もう一つは【セルティ・ストルルソン】という知らぬ名前で。
最後は【赤林のおじさま】宛て。


自分宛ての中身を開けば、カードが一枚入っていた。
其処には娘らしい可愛い文字で【私はある方と一緒にこの街を去ります。どうぞ捜さないで下さい。何のご恩もお返しできず申し訳ありません。大変お世話になり、ありがとうございました。さようなら】と、綴ってある。


それで、覚悟の失踪だと知った。
恐らく、少年達に宛てたのも、同じような文面が綴られていたのだろう。

「何で那須島なんかと!?」と、「どうして僕達に相談してくれなかったんだ」と怒り、号泣するそれぞれ二人に、自分はかける言葉も資格も無かった。



結局、警察に捜索願すら出せなかった。
組が、那須島を始末すると決めたのだ。

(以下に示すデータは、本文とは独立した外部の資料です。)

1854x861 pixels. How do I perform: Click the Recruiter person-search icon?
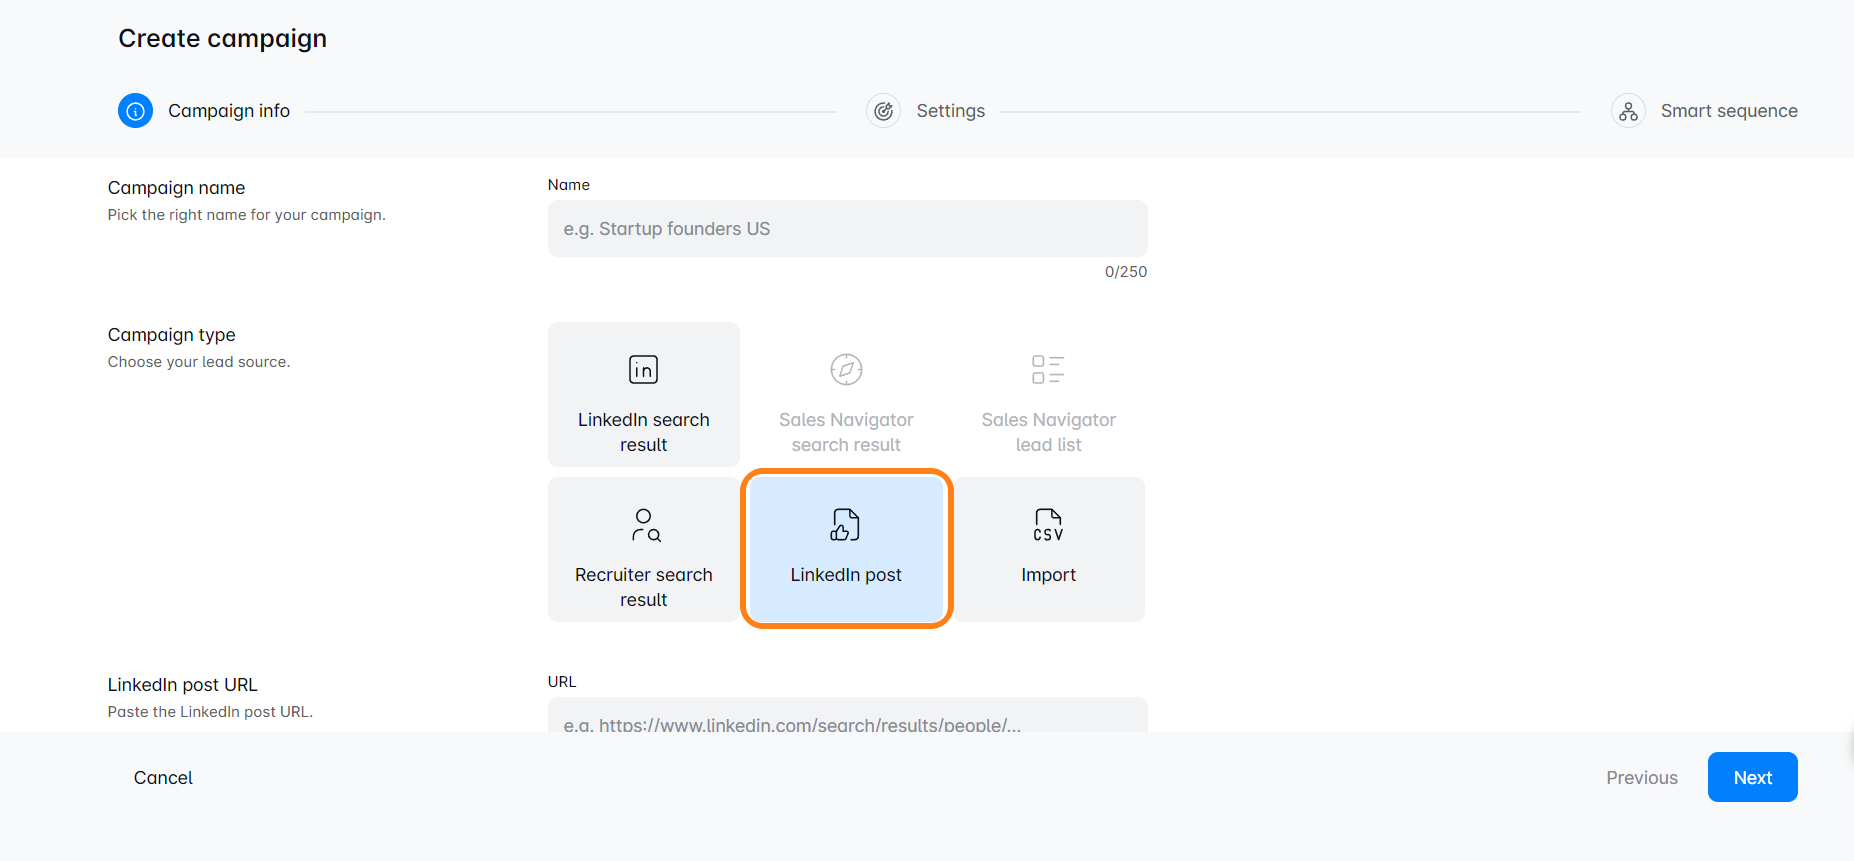pos(645,525)
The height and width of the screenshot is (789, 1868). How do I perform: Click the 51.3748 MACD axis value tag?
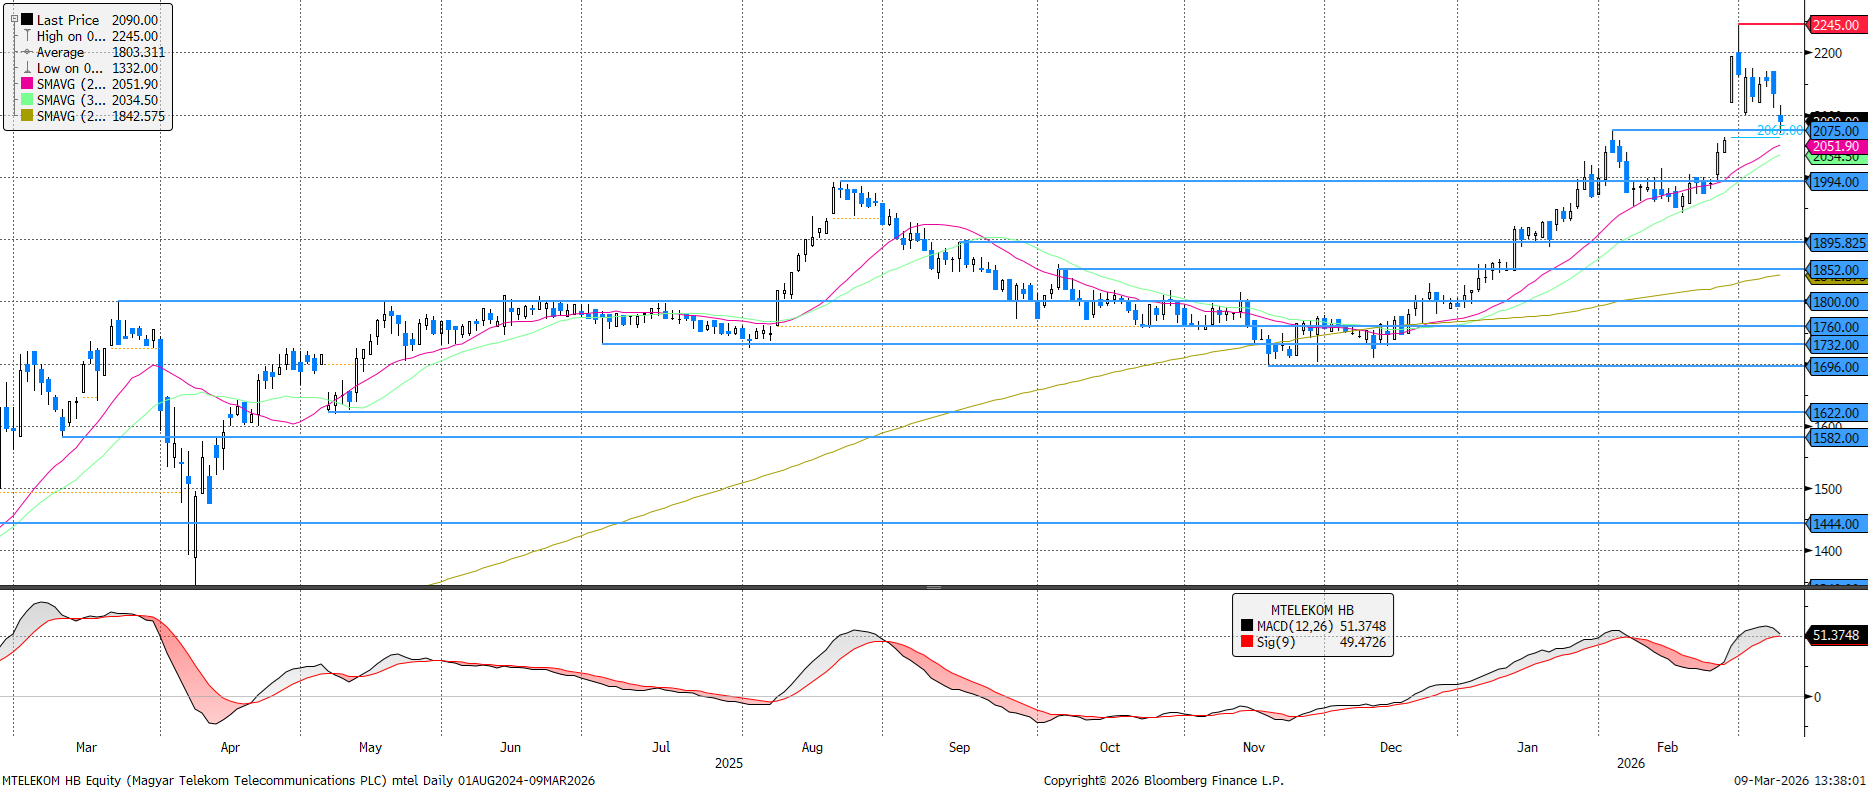1836,635
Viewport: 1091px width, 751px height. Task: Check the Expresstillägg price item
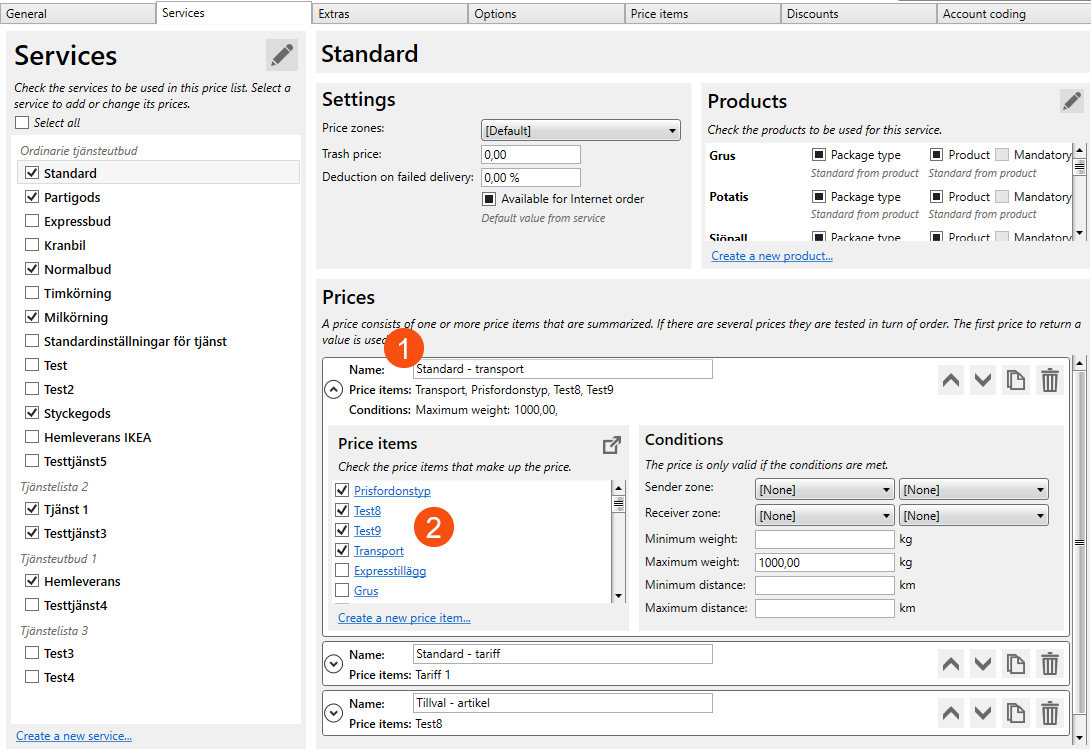click(x=343, y=570)
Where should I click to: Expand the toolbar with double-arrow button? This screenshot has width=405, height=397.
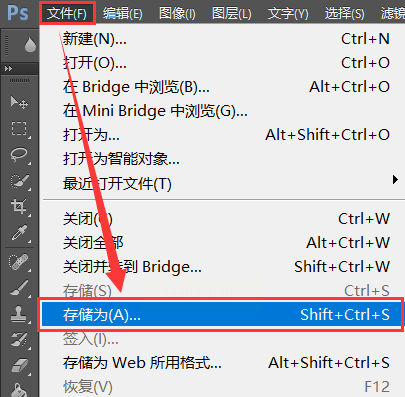point(9,69)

後々、余計なことを詮索される訳にはいかなくて。
ならば、自分が男の元に向えば、杏里をこの手で助ける事ができると信じ、あえて志願したのに。


何故彼女は居ない?
何処に行ってしまったんだ?



なあ、杏里ちゃん。

おいちゃんは、本当に駄目な大人だよなぁ。
本当に大切だったものを、愛したものを。
失ってからいつも後悔する。
嫌、後悔しかできないんだ。
いつも、いつも、いつも……………。


「……すいません、沙耶香さん……」


貴方が命を捨てて守った娘を、自分はまた傷つけてしまいました。
でも、必ず捜し出します。
だから少しだけ、待っていてください。



★☆★☆★



社長からトム宛に連絡が来たのは、マックで昼食を取っている時だった。


「静雄、那須島の回収を担当した奴判ったぞ。【粟楠会の赤鬼】さんだとよ。色々探ったらしいが、一般人じゃぁここまでで限界だ。けど彼が噂通りの男なら、まず園原は最悪な目に合わずに済む。ちょっとラッキーだったべ」
その男は、噂に疎い静雄でも知っていた。
赤林は【粟楠会の赤鬼】と異名を取る武闘派だが、昔気質の任侠を貫き、薬と売春を嫌い、決してか弱い女子供には手を上げない、比較的温厚なヤクザな筈。
少し気が楽になった。

「けどその人って、確か幹部じゃなかったっすか。それが何でパシリがやるような、回収仕事やってんすかね?……」
「さあな。で、岸谷、お前の知ってる奴?」
「そりゃ私の仕事柄、面識はありますよ先輩」

闇医者の新羅の拠点は池袋だ。
しかも彼はかなり腕利きらしく、高校を卒業して以来、五年間ずっと粟楠会からの仕事は途絶えた事がない。
組と繫がりが深かったのは僥倖だ。

「けれど私に依頼するのは大抵四木さんという人で、彼は相当赤林さんを嫌っているから、直接連絡取るのは難しいかも……」
「新羅、うざい事言ってねぇで、とっとと橋渡ししろや。それとも、もっと顔腫らすか?」

シェイクを啜りつつじろりと白衣を纏った男を睨みつけと、新羅は勢いよく首を横に振った。
昨夜、恋人の嘆きを文字通り一身で引き受けた男の顔は、一夜明けた今、随分と酷い事になっている。
目の回りは青痣がくっきりつき、パンダみたくなっているし、熱を帯びた頬は膨れ上がり、正に顔面パンチを大量に食らったボクサーの面構えだ。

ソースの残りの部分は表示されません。